Given top-class confidences \(\hat{p}_i \in [0, 1]\) and accuracies \(a_i \in \{0, 1\}\), define the kernel-smoothed conditional gap

\[r_h(t) = \frac{\sum_{i=1}^{N} K_h(t, \hat{p}_i) (\hat{p}_i - a_i)} {\sum_{i=1}^{N} K_h(t, \hat{p}_i)},\]

where \(K_h\) is a kernel of bandwidth \(h\). The Smooth ECE is then

\[\text{SmECE} = \int_0^1 |r_h(t)| \, \hat{f}(t) \, \mathrm{d}t,\]

with \(\hat{f}(t) = \tfrac{1}{N}\sum_i K_h(t, \hat{p}_i)\) the kernel density of confidences. The bandwidth \(h\) can be fixed or selected adaptively via a fixed-point binary search.

Parameters:

kernel_type (Literal['logit', 'reflected']) – The kernel to use. Choose between:
'logit' (-) – Applies a Gaussian kernel in log-odds space. This effectively uses an adaptive bandwidth that is narrower near 1.0, making it ideal for modern overconfident models. (Default)
'reflected' (-) –
Applies a Gaussian kernel in probability space with reflections at 0 and 1 to prevent boundary bias.

Note that relplot’s original implementation uses 'reflected' by default.
bandwidth (Union[float, Literal['auto']]) – The kernel bandwidth \(h\). If set to 'auto', it uses a fixed-point binary search to find a bandwidth consistent with the error level. Defaults to 'auto'.
eps (float) – The tolerance for the binary search when bandwidth is 'auto'. Defaults to 0.001.
mesh_pts (int) – The base number of points for the grid discretization. The actual number may be higher depending on the bandwidth. Defaults to 200.
refine_steps (int) – Number of binary search iterations for the 'auto' bandwidth. Defaults to 10.
**kwargs – Additional arguments for the torchmetrics.Metric base.

Note

In the multiclass case, this metric evaluates the calibration of the maximum probability (top-label calibration). In the binary case, it evaluates the calibration of the predicted class (i.e., using \(\max(p, 1-p)\)).

Note

This implementation has been tested on a use case and provides the same values as relplot’s original implementation (to 6 significant figures).

References

Błasiok, J. & Nakkiran, P. Smooth ECE: Principled Reliability Diagrams via Kernel Smoothing. ICLR 2024.

compute()[source]#

Compute the Smooth ECE based on the accumulated state.
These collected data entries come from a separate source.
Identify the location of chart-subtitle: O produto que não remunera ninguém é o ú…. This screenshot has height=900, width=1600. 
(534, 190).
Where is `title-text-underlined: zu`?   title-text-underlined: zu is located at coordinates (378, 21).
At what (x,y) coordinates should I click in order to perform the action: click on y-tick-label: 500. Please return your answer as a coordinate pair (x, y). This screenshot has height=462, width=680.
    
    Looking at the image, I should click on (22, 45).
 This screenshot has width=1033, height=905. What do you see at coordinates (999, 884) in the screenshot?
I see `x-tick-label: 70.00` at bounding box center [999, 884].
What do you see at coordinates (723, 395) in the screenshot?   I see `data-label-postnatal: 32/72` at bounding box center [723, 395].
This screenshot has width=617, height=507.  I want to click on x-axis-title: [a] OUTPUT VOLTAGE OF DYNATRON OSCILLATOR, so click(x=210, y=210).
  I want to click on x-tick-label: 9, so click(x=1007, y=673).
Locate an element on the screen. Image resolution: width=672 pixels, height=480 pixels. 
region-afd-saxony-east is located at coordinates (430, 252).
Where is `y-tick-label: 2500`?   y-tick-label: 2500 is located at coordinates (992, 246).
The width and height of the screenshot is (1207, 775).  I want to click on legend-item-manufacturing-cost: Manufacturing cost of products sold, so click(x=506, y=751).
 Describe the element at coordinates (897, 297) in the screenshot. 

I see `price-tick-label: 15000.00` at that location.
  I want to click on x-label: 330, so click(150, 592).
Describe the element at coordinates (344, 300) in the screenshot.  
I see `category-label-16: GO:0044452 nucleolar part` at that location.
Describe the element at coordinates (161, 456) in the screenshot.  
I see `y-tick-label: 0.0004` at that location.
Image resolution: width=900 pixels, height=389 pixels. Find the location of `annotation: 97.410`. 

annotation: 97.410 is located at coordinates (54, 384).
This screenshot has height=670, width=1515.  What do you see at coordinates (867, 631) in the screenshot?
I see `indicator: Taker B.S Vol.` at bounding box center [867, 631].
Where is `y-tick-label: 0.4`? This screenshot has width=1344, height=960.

Returns:: The scalar SmECE value.
Return type:: Tensor

update(preds, target)[source]#

Update the state with predictions and targets.

Parameters:

preds (Tensor) – Predictions from the model. - Multiclass: Shape (N, C) (logits or probabilities). - Binary: Shape (N,) or (N, 1) (logits or probabilities).
target (Tensor) – Ground truth labels. - Multiclass: Shape (N,) containing class indices. - Binary: Shape (N,) containing 0 or 1.

Return type:

None